Now, as much as streaming deliveries to some extent would seem to be offsetting the TV losses, the digital impressions are still negligible in the greater scheme of things. Linear TV accounts for around 95% of the NBA’s overall audience, so while the league boasts the youngest fan base of any major sport, the non-traditional deliveries aren’t doing much to make up for the attrition on the broadcast/cable side.

Much of this has to do with the ratings methodology; because streaming views are tabulated via the same duration-dependent formula as are TV impressions, the usage patterns of younger fans tend to dilute the overall impact of their usage. Essentially, younger viewers tend to dip in and out of the games, streaming just a few minutes here and there, which means that even if a massive number are following the action online, they’re also not putting in enough time with the games to leave behind much of a trace. Arguably, this is more of a measurement problem than anything else, and in time the currency that underpins the streaming space will adapt beyond the artificial constraints of the TV marketplace.

For all that, the NBA and its media partners have to abide by the terms laid down by the immediate present, which are clear-cut. If shrinking TV usage weren’t already sufficiently migrainous, the league’s reliance on a single personality has some network execs scrambling for the Percocet. So much depends on LeBron James’ gimpy right ankle, which over the course of the regular season cost the Lakers star 23 games and effectively relegated the defending champs to the ignominy of the play-in round. The Lakers this season were the most ubiquitous team, playing in 33 national windows, and the highest-rated franchise. An early exit would spell doom for any lingering shot at a postseason ratings rally.

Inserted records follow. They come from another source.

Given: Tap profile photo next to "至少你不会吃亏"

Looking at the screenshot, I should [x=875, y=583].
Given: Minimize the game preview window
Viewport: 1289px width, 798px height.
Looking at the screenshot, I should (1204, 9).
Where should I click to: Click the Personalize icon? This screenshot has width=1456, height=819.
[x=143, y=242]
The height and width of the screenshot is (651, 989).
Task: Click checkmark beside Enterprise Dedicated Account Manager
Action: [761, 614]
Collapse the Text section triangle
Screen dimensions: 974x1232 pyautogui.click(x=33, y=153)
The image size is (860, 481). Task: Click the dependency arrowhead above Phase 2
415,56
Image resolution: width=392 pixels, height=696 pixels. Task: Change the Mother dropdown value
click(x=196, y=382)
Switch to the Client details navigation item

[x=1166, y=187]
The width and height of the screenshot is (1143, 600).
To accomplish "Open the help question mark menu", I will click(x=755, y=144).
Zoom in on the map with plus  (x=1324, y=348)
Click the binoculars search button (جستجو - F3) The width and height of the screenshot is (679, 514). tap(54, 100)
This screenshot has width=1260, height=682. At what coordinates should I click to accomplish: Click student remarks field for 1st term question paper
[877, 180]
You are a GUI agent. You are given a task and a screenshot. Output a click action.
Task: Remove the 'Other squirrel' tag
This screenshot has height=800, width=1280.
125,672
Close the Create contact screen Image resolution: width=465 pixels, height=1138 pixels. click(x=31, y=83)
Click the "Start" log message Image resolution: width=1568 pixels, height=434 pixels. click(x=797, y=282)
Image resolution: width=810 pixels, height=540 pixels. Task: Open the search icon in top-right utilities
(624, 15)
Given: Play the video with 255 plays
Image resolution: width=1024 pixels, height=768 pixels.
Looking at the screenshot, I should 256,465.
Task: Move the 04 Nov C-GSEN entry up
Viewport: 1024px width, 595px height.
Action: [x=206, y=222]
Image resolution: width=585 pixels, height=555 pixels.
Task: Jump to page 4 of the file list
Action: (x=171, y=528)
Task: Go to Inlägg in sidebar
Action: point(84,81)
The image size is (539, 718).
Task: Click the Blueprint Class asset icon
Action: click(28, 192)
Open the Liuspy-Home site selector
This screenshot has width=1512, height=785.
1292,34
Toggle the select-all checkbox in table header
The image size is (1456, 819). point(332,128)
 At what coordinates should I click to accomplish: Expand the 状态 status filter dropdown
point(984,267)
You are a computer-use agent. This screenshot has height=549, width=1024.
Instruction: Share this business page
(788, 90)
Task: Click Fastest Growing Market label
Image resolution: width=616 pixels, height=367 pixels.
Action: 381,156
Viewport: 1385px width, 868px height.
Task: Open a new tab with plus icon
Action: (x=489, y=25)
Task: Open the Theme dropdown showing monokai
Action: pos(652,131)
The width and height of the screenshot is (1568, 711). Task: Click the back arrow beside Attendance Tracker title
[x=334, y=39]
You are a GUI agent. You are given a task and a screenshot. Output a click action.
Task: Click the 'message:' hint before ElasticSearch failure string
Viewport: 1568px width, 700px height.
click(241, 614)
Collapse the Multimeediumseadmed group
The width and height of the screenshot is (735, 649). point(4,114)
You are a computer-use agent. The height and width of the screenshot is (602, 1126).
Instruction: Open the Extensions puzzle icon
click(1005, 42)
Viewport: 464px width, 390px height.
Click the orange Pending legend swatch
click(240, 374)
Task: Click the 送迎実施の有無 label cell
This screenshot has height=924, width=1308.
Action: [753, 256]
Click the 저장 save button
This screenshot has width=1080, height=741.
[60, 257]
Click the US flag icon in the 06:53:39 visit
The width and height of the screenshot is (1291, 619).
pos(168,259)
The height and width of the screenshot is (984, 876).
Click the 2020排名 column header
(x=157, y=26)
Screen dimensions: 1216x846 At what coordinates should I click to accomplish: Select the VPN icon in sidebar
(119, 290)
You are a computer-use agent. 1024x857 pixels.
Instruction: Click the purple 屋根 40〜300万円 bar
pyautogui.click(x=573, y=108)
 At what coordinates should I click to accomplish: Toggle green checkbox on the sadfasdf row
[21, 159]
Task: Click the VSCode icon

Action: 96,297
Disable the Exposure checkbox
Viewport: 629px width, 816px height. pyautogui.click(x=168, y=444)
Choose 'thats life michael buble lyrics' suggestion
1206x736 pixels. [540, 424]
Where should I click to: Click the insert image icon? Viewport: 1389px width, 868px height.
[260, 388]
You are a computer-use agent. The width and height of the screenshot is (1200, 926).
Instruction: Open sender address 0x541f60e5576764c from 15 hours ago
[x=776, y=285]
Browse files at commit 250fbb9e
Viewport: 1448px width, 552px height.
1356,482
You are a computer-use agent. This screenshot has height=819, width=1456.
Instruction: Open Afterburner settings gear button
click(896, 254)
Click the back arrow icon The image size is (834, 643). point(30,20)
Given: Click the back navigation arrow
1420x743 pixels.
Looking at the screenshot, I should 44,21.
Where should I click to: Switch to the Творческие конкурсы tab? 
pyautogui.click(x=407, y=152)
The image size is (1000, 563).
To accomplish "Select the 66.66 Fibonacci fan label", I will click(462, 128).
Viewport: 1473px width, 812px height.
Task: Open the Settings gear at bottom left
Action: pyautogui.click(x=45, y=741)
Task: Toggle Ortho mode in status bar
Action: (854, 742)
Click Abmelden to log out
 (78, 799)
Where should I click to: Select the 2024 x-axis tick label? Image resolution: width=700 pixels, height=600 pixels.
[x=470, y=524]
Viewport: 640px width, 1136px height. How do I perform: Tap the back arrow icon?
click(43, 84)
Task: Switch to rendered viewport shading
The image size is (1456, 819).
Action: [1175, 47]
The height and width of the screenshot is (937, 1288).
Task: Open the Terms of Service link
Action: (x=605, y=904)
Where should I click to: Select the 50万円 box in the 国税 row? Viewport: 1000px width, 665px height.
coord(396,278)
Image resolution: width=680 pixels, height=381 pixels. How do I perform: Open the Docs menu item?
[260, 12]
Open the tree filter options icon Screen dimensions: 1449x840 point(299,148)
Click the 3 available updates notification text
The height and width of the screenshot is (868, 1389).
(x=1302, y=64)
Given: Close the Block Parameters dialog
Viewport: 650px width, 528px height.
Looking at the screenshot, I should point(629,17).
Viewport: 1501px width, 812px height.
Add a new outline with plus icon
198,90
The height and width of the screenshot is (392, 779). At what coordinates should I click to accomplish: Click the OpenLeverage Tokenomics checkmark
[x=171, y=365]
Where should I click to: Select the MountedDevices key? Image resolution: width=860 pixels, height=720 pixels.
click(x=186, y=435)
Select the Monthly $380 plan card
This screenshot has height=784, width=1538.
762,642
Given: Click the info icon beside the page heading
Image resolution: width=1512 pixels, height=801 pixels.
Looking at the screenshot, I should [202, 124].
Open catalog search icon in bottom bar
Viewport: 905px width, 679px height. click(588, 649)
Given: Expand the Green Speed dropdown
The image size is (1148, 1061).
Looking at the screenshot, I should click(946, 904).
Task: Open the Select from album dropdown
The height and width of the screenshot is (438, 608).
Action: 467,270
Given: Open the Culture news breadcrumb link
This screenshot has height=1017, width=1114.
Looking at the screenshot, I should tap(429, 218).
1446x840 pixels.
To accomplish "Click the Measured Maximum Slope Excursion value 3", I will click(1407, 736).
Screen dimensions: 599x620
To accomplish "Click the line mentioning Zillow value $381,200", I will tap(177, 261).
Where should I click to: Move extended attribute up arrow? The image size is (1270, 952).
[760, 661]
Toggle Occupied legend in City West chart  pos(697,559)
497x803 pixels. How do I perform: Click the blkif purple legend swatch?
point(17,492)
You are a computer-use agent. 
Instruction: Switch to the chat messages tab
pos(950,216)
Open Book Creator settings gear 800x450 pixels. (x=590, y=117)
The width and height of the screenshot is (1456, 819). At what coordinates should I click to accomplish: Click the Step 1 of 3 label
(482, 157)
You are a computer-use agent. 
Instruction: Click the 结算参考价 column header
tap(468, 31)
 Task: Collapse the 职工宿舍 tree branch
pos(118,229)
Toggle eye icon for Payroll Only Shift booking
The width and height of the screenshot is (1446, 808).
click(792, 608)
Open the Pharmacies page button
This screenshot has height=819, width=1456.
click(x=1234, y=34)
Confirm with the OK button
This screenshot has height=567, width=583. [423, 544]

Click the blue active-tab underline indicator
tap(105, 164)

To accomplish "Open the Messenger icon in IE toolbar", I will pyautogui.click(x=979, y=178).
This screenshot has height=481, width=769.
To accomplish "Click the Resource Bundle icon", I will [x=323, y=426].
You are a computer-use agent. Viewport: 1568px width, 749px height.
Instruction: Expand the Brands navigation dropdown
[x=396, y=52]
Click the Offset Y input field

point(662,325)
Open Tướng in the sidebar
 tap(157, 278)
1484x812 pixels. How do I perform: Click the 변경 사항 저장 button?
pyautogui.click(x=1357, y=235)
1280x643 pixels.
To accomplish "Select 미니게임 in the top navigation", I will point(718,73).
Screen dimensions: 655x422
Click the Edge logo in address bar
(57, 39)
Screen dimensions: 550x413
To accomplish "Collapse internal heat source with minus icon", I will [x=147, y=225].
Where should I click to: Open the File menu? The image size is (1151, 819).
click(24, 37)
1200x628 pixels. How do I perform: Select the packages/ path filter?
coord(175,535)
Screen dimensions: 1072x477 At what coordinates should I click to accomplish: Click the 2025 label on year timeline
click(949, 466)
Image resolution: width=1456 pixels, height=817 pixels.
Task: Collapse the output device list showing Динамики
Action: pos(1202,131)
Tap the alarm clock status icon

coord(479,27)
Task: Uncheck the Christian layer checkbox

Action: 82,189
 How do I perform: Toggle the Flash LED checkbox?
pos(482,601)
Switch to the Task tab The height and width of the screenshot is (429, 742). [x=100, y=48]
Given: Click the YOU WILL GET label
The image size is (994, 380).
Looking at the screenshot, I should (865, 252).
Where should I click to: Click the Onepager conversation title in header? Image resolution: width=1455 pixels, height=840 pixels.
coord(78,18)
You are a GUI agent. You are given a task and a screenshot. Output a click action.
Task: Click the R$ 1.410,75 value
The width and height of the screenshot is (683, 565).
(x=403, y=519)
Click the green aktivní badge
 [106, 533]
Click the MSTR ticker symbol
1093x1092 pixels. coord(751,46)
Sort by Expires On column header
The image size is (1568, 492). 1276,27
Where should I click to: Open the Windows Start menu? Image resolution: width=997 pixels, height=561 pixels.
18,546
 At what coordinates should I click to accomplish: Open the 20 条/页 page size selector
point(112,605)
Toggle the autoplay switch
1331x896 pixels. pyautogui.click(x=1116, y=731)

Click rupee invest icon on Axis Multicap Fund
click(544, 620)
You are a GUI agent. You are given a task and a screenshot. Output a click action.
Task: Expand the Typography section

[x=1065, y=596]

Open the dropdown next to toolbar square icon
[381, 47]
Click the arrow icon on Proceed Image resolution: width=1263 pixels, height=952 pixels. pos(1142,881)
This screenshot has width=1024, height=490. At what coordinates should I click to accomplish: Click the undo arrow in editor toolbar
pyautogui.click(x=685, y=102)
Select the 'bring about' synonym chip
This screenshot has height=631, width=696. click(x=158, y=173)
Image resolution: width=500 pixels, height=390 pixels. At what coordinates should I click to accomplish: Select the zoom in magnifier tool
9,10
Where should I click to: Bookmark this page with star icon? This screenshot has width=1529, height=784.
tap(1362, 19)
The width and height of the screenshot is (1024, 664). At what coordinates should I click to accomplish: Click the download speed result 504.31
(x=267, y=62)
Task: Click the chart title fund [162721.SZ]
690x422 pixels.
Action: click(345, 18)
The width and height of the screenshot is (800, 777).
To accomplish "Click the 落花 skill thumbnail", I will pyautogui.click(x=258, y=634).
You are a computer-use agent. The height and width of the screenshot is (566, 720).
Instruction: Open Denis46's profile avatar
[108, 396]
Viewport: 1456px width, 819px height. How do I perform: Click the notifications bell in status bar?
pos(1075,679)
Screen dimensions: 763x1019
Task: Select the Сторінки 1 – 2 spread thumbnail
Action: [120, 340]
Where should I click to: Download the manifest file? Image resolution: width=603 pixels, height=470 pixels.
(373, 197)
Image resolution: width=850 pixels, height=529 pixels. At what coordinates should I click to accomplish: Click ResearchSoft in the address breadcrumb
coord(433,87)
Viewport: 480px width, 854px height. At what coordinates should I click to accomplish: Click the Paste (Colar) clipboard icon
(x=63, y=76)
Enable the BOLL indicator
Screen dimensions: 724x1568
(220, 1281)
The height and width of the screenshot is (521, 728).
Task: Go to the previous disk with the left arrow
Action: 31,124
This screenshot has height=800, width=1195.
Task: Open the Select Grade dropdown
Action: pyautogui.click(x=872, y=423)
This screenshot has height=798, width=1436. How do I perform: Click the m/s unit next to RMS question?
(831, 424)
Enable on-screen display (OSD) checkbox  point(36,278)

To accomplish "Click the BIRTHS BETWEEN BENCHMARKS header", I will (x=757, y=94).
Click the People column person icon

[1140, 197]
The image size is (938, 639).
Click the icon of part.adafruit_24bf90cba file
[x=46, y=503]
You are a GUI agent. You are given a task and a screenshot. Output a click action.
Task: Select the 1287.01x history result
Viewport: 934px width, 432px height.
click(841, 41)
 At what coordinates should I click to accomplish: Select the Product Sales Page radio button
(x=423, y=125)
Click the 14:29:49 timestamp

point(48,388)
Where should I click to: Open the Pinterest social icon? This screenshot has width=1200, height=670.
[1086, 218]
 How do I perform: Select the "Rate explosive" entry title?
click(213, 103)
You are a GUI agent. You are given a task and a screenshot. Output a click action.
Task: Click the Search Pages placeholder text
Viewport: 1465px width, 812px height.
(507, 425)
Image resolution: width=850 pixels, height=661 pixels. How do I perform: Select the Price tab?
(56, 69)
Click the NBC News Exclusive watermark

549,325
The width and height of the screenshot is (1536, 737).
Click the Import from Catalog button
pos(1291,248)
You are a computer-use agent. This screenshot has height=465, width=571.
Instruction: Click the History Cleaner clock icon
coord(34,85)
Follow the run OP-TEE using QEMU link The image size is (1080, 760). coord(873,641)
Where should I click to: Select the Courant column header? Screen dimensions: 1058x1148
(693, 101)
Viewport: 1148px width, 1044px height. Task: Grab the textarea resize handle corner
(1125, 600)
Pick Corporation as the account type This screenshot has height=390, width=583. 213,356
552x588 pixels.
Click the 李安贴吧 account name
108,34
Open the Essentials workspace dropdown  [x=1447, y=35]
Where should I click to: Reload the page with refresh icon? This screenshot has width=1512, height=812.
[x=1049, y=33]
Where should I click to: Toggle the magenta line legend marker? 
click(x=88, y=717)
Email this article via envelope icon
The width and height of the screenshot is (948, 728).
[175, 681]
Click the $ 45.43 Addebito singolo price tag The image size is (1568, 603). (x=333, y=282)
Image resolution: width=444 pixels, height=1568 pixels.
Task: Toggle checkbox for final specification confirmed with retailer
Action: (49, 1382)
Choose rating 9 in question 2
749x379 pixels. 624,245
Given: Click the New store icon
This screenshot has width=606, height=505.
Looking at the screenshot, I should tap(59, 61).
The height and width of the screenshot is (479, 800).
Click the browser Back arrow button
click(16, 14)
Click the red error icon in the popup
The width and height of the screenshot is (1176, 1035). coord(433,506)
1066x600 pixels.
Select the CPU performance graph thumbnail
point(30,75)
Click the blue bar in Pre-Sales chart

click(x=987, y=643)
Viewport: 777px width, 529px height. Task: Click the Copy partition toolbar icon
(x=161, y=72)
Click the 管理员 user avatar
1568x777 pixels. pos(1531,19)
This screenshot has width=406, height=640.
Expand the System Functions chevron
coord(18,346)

Or perhaps not, if LeBron’s old rivals in the Bay Area have anything to say about it. Steph Curry and the Warriors nearly topped Lakers in the chippy play-in battle—after a rough start, L.A. advanced to a first-round series against Phoenix after James hit the winning three—and a back-from-the-dead Golden State could very well infuse this year’s playoffs with some of that old 2014-18 magic, especially if they square off with L.A. again in a later round.

Meanwhile, the slept-on Eastern Conference has both New York teams suited up, and if Brooklyn looks like a safe bet to still be playing in July, the prospect of a deep Knicks run is cause for premature celebration. Trouble is, no one really has the faintest idea how well New York would draw if they can manage to keep their season alive; for one thing, they only appeared in eight national games, and none of these was available over-the-air. For another, the last time the Knicks made the playoffs, the nightly broadcast TV audience was 48% bigger than it is today.

For all the uncertainty about the playoffs and sports TV in general, advertisers aren’t showing any signs of trepidation. Sales of in-game inventory have been brisk, as brands from the NBA’s endemic categories (fast food, auto, insurance, beer/liquor, apparel) have been flooding the zone. The strength of the scatter market, in which pricing is at a 30% premium to the rates established in last year’s upfront, makes the postseason an expensive proposition for relative newcomers, although heavy spenders that were derailed by the pandemic and are looking to re-activate with the NBA aren’t being asked to pay through the nose for the privilege.

If these reactivations may not be as apparent as the return of fans to the NBA arenas, the home viewers soon will begin to notice that something is different about this year’s ad breaks. Remember movie teasers and travel ads? Like the Knicks, they’re back.